Your instructions. Each line in the entries below that holds the string "computer" is to be listed.

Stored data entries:

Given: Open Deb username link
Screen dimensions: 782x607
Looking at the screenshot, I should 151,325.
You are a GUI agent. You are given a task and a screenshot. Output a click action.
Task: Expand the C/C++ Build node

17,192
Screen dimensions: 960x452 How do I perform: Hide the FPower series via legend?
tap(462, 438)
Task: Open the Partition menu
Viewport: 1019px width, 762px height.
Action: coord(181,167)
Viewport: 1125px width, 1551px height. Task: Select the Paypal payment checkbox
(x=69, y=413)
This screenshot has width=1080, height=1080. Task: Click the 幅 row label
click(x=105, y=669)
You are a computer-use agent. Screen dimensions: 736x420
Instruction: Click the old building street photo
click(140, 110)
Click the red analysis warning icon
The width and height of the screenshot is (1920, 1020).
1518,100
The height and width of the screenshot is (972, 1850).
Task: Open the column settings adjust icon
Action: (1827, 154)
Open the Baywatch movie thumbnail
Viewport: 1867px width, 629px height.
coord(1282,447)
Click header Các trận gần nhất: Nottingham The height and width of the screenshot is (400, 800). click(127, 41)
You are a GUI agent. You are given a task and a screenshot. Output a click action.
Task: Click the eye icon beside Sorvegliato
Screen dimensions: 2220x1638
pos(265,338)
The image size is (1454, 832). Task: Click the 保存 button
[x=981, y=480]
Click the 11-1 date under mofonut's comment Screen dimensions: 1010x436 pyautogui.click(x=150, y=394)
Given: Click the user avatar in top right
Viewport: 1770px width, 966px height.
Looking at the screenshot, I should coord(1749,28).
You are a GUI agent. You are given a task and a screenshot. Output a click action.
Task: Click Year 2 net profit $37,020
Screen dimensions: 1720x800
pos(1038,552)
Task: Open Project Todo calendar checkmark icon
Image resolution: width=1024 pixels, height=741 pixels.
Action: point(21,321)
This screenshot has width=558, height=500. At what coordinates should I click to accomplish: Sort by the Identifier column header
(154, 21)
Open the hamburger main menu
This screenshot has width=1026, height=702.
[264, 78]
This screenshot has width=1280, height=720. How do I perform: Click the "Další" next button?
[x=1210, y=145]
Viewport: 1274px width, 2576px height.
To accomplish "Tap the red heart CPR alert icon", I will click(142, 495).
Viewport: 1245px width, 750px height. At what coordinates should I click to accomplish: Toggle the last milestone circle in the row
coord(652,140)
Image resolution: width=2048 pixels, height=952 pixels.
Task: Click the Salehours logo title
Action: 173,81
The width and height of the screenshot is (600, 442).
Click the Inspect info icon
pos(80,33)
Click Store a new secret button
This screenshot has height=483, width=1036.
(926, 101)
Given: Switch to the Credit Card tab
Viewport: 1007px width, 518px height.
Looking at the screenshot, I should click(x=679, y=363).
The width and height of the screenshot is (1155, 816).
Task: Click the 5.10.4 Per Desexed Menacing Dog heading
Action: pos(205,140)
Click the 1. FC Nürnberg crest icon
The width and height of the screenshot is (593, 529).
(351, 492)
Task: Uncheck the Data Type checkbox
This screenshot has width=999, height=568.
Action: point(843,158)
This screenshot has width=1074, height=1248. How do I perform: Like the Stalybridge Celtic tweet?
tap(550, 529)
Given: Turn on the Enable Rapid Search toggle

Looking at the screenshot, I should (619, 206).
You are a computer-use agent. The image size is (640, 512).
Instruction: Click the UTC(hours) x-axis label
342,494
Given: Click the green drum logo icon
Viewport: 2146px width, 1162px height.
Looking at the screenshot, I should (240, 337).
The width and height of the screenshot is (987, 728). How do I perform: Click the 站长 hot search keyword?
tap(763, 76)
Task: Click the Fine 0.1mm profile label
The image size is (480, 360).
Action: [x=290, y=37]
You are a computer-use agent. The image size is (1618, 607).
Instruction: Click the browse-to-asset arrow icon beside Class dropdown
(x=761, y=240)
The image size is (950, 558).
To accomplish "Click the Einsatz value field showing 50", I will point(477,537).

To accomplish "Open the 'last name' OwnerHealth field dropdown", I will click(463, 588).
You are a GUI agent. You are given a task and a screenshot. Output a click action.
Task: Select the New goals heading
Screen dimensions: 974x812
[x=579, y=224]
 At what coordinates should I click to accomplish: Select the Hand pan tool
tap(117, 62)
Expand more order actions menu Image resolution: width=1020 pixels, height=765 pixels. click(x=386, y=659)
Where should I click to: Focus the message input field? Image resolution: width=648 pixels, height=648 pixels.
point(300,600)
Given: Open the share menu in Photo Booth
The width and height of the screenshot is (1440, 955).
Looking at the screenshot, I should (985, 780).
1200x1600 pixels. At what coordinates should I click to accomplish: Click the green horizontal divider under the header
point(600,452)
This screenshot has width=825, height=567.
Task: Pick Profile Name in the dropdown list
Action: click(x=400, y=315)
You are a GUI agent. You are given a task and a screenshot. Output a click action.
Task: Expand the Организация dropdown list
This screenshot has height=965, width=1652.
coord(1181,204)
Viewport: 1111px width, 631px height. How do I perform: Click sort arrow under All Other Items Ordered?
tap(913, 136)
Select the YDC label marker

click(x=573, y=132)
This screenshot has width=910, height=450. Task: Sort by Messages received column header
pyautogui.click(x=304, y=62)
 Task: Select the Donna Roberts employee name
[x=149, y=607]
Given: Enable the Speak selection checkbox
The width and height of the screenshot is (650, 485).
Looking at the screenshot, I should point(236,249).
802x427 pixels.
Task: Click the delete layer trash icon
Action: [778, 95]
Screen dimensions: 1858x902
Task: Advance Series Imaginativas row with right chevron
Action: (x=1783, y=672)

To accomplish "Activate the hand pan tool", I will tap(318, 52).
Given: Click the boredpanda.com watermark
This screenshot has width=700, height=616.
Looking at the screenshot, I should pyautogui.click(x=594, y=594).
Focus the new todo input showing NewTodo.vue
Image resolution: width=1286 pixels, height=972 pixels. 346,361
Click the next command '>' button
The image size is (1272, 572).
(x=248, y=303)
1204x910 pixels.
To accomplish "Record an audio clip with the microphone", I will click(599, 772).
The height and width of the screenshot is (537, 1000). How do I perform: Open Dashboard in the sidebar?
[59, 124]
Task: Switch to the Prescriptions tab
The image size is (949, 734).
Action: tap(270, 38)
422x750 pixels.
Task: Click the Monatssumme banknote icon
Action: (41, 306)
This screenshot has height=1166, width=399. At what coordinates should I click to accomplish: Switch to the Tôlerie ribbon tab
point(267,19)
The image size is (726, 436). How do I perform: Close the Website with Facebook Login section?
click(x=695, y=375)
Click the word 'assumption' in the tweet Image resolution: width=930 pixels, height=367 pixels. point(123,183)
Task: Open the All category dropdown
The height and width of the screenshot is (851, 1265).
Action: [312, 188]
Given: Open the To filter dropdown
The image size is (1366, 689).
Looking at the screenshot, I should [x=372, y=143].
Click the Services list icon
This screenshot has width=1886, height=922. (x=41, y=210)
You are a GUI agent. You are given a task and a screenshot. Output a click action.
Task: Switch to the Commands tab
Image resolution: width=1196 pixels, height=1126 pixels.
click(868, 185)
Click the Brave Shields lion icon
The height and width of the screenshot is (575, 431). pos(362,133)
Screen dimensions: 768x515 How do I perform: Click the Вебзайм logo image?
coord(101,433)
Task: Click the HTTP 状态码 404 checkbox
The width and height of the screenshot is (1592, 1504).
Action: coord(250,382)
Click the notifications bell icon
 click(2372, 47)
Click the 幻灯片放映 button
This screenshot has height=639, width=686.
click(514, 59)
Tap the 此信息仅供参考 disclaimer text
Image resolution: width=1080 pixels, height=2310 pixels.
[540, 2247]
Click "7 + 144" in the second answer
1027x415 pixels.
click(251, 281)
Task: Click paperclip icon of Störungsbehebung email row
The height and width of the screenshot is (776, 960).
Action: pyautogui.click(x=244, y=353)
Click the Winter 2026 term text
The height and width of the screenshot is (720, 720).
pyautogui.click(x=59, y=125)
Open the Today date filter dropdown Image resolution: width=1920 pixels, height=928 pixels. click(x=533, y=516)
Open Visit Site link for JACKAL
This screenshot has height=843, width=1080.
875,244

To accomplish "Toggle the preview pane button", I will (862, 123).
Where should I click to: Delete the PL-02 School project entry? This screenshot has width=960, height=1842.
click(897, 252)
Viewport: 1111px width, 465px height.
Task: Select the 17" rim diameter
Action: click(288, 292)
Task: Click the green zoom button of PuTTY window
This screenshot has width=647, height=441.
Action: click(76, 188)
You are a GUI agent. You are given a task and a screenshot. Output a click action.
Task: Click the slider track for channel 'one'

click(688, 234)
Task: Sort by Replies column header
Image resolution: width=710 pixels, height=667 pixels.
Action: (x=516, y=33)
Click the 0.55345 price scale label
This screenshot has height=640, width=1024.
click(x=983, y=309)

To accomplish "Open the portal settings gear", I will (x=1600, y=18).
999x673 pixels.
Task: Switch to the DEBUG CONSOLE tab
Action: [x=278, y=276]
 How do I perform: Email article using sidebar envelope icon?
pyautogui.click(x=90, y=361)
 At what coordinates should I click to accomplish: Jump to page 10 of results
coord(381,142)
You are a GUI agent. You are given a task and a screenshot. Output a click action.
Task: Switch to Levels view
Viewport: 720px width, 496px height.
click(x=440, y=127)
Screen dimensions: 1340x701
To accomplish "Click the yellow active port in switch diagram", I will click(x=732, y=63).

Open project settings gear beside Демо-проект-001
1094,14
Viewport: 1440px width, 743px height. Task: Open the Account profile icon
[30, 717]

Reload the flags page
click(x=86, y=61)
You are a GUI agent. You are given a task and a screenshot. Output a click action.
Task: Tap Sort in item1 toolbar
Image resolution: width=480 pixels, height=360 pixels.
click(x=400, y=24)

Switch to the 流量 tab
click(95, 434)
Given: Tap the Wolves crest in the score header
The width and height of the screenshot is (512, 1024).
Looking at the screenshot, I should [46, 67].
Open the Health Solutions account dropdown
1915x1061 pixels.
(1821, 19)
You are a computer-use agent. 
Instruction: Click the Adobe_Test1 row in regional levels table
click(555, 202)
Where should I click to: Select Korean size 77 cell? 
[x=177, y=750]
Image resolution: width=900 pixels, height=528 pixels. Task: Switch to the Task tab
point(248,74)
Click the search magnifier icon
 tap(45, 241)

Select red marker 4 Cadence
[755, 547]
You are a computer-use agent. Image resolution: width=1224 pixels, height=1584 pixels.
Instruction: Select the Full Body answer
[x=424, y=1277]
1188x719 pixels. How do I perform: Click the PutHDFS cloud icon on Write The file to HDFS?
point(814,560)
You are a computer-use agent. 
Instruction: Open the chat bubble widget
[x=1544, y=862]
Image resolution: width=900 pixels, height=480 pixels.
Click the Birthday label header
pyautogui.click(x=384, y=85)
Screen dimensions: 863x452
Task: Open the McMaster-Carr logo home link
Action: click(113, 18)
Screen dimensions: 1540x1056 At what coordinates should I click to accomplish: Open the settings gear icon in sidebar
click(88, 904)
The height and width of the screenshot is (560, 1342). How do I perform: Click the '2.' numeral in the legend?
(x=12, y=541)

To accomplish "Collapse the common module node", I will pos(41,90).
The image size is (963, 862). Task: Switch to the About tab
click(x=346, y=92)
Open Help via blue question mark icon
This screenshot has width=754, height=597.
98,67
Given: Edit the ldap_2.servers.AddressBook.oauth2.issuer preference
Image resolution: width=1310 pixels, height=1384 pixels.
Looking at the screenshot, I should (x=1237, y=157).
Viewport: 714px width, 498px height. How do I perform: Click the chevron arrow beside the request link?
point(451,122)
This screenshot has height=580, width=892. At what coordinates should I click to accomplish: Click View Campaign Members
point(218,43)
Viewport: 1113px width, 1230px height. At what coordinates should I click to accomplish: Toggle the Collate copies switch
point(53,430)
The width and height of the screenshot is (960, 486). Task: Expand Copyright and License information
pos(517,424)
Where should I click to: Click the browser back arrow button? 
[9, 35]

Reply to the exercise.
You are a computer-use agent. Screen dimensions: 736x420
You are a computer-use agent. The image size is (640, 512).
You are a computer-use agent. The image size is (1618, 607).
You are a computer-use agent. 
You are a computer-use agent. Image resolution: width=1224 pixels, height=1584 pixels.
You are a computer-use agent. 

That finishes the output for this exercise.